Lo anterior implica asumir que es un grave error combatir el problema de la inseguridad exclusivamente a través del uso de la fuerza. Además, deben rechazarse medidas que cancelen abiertamente la libertad y el desarrollo de la gente, como las reformas a la Ley de Seguridad Nacional impulsadas por el PRIAN, que pretenden instaurar un Estado militar, policiaco y represivo.
En Ciudad de México ayer el poeta Javier Siciliaanunció una movilización para el domingo 14 de agosto, al afirmar que el Congreso faltó a su promesa en el Diálogo por la Paz, tras aprobar 'al vapor' la minuta de la Ley de Seguridad. Además, acusó que los legisladores faltaron a su promesa y cometieron una traición, acto que considera como 'una señal de desprecio' hacia el movimiento que encabeza.
El Movimiento por la Paz, Justicia y dignidad se presentó en la Cámara de Diputados y comunicó se suspendían temporalmente las mesas, tanto con el presidente Felipe Calderón así como con los legisladores. "No se puede dialogar con hombres y mujeres que no hablan con la verdad", dijo mientras leía su pronunciamiento acompañado de alrededor de 20 personas que sostenían letreros con la palabra 'traidores'. Afirmó que la Ley de Seguridad privilegia que continúe el régimen militar, por lo que puntualizó que el diálogo se reanudará hasta que 'haya signos claros'.

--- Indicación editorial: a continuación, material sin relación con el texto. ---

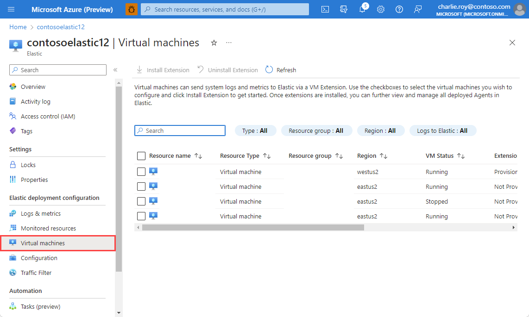Open the hamburger portal menu
Viewport: 529px width, 317px height.
12,9
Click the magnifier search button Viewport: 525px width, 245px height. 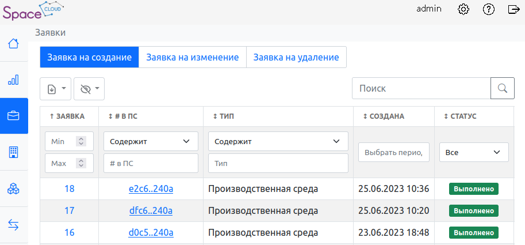point(502,88)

Semejante situación se vive en todo el país respecto a un régimen que por su misma voracidad política y descédito, ha perdido el respeto de la la participación ciudadana. En Yucatán, el Instituto de Procedimientos Electorales y Participación Ciudadana (IPEPAC) ha retardado casi un mes el envío al Congreso su dictámen sobre nuestra Iniciativa de adición a la Ley de Protección Social a los Adultos Mayores, aprobado por ese Consejo el 12 de julio con el reqjuisito cumplido de más de 4,500 solicitudes identificadas en Registro Nacional de Electores.. Nuestra Iniciativa Popular refiere elevar a nivel constitucional estatal una Pensión Universal para todos los Adultos Mayores del Estado de Yucatán. El 1 de agosto nos reunidos representantes de las organizaciones que promovemos dicha Iniciativa aprobada, y los Abogados Fernando Bolio y Cesar Góngora, presidente y secretario rspectivamente, ambos se comprometieron ese día, a enviar dicho Dictamen al Congreso, para avanzar en esta materia de la seguridad social.

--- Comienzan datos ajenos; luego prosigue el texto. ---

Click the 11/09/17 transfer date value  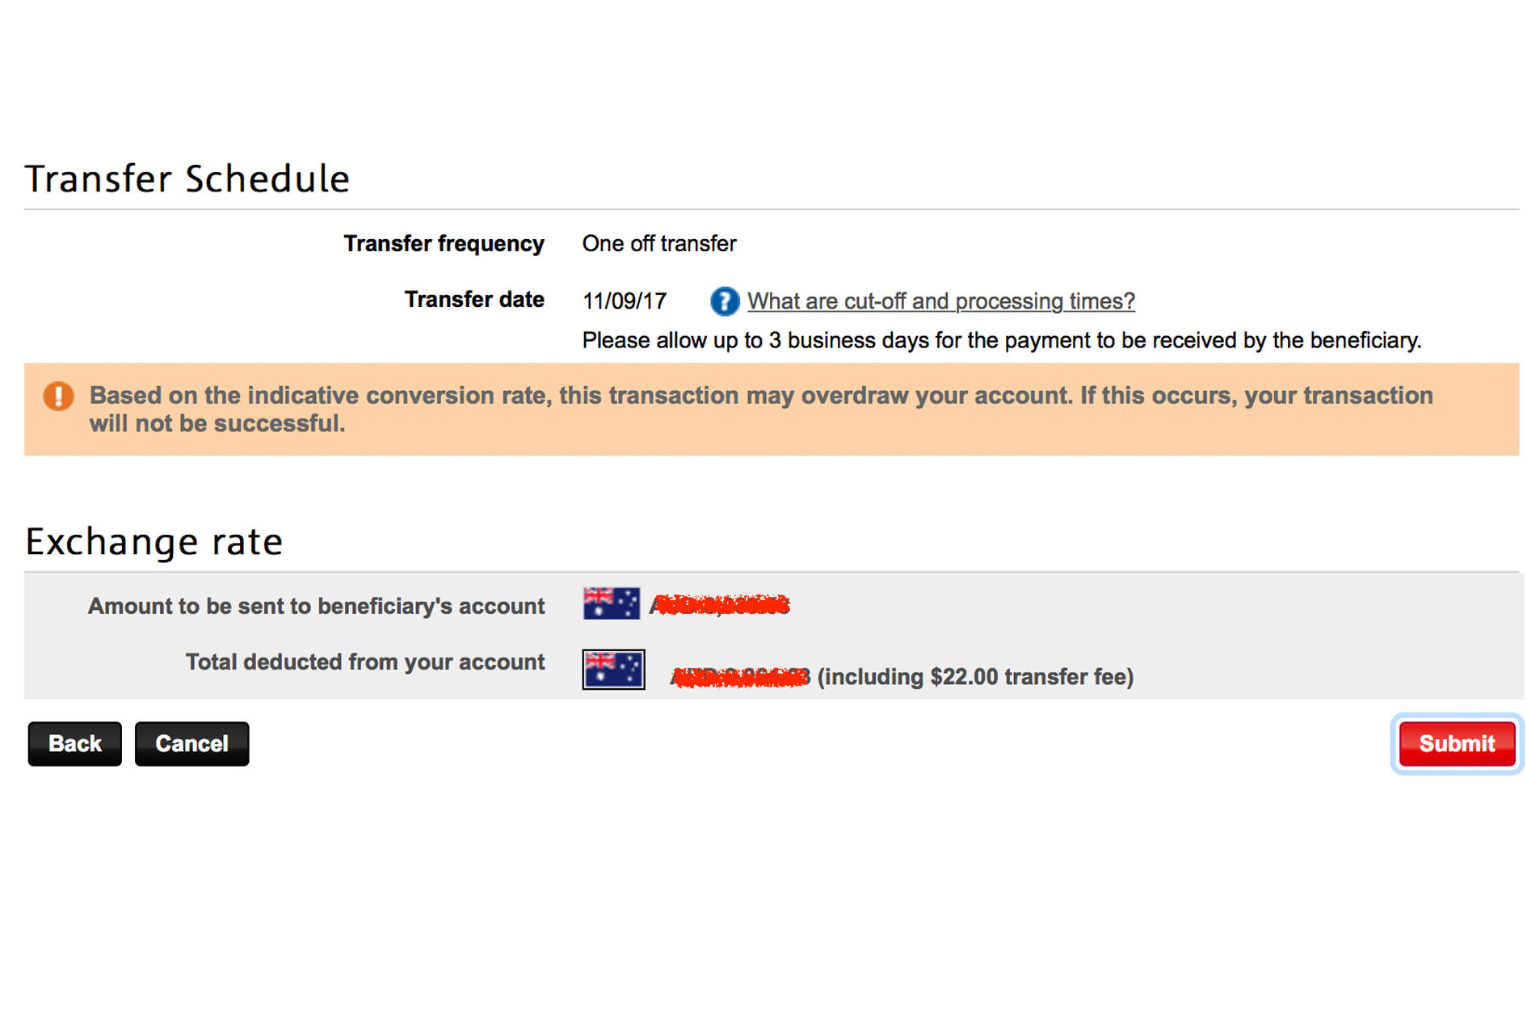[x=625, y=301]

No fue así. El 4 de agosto que nos apersonamos, acompañados por la representante común de las agrupaciones Rosa María Canul Ricalde y una 200 personas solicitantes de la pensión, en el Congreso no se había recibido nada al respecto del IPEPAC. El Lic Ismael Magaña Mata, del Instituto de Investigaciones Legislativas (según se publicó) dijo que el documento tenía que publicarse en el Diario Oficial del Gobierno del Estado antes de entrar al Congreso. Y este es el gran drama de nuestro país, que las autoridades a quienes el pueblo, cada vez más empobrecido, les da su poder para que los represente en sus intereses y les sirva, no tienen la voluntad política de servir, como es el caso, a los más de 200 mil yucatecos mayores de 60 años y gente con capacidades diferentes, que demandamos esta prerrogativa constitucional en el Estado, para una vejez con justicia y dignidad.